Provided records =

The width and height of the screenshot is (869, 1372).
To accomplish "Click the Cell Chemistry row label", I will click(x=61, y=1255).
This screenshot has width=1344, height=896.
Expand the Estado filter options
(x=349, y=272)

...

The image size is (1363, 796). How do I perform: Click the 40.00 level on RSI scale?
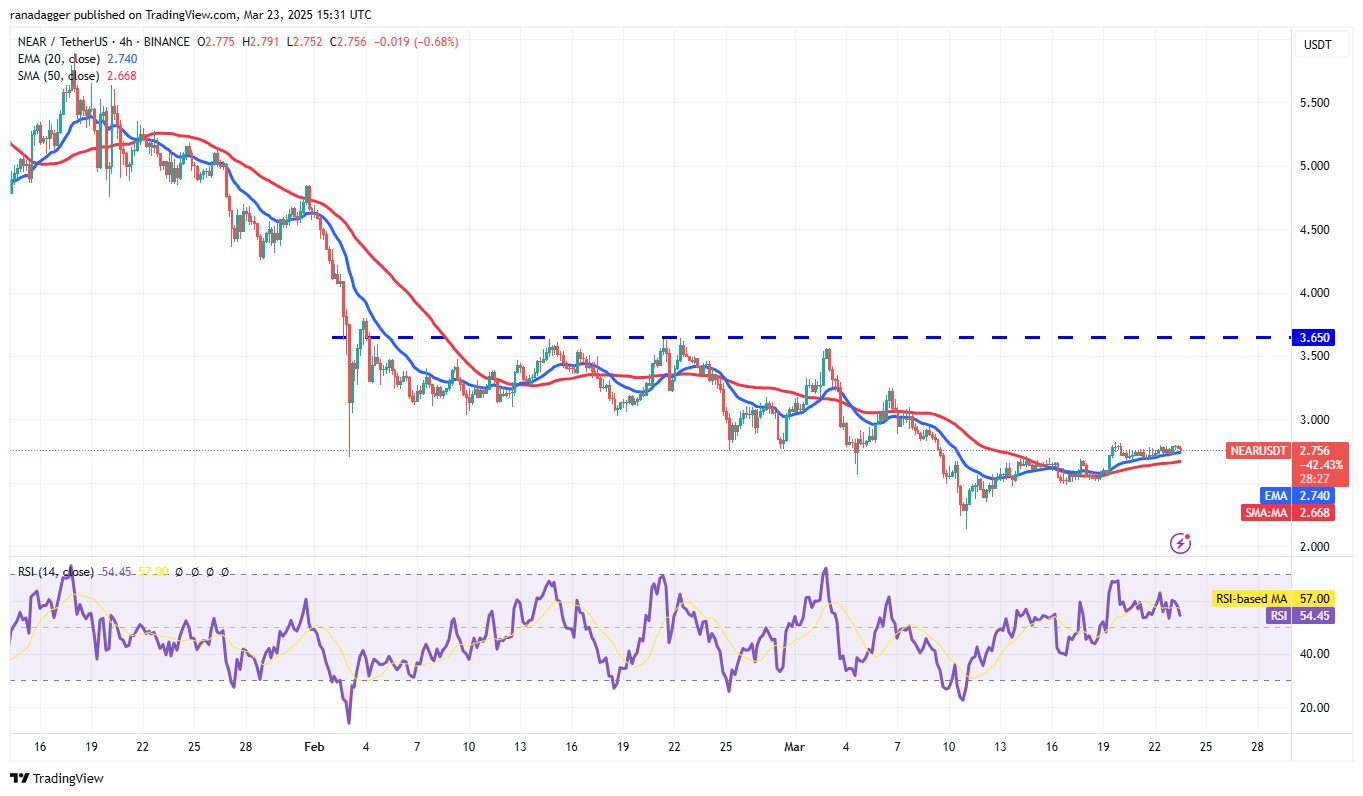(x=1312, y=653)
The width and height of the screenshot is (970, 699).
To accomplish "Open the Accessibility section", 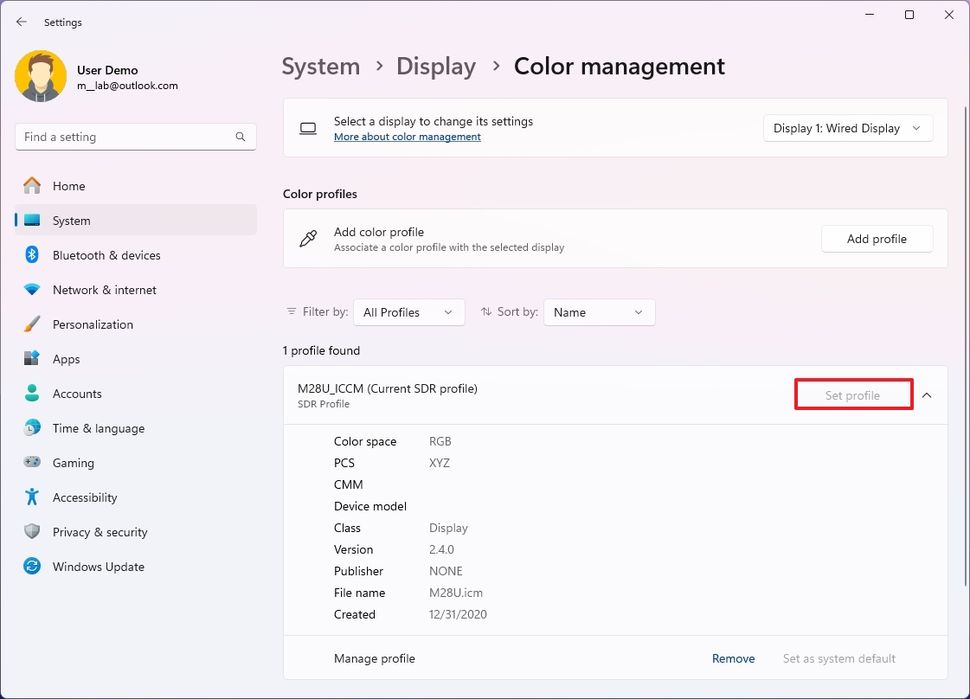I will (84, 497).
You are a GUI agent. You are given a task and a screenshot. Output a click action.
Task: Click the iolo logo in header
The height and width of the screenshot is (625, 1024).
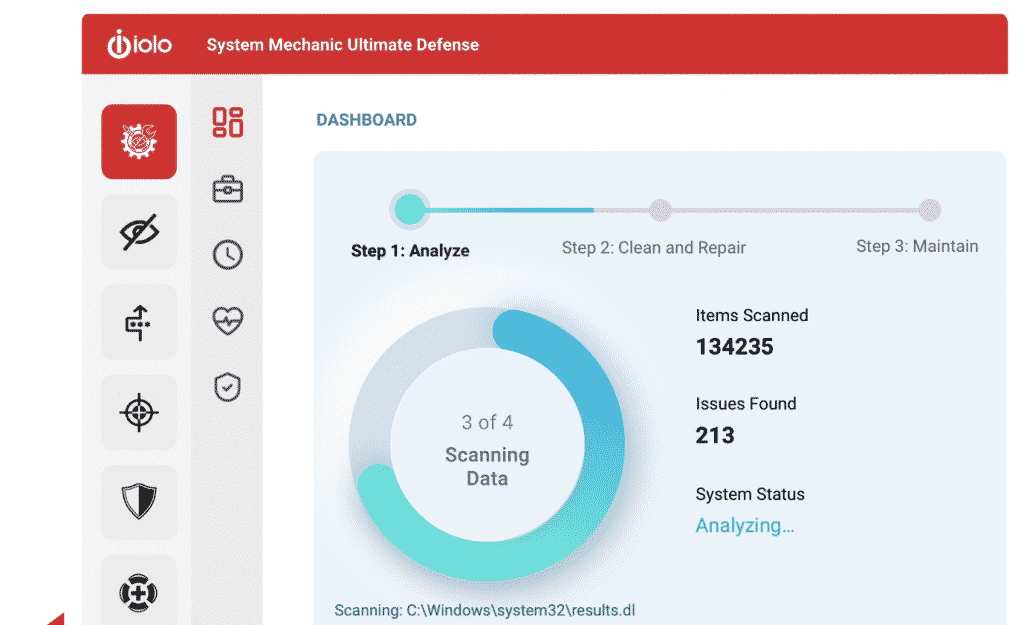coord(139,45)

---

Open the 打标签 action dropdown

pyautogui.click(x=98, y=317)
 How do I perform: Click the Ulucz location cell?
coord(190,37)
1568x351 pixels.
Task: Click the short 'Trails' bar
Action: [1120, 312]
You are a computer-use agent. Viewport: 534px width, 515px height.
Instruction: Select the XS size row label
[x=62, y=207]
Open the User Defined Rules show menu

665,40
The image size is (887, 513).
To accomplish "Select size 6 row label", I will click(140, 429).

What to produce = Set out every line from the material that contains the string "agent".

Response to this exercise =
You are a GUI agent. You are given a task and a screenshot. Output a click action.
You are a computer-use agent. Viewport: 534px width, 515px height.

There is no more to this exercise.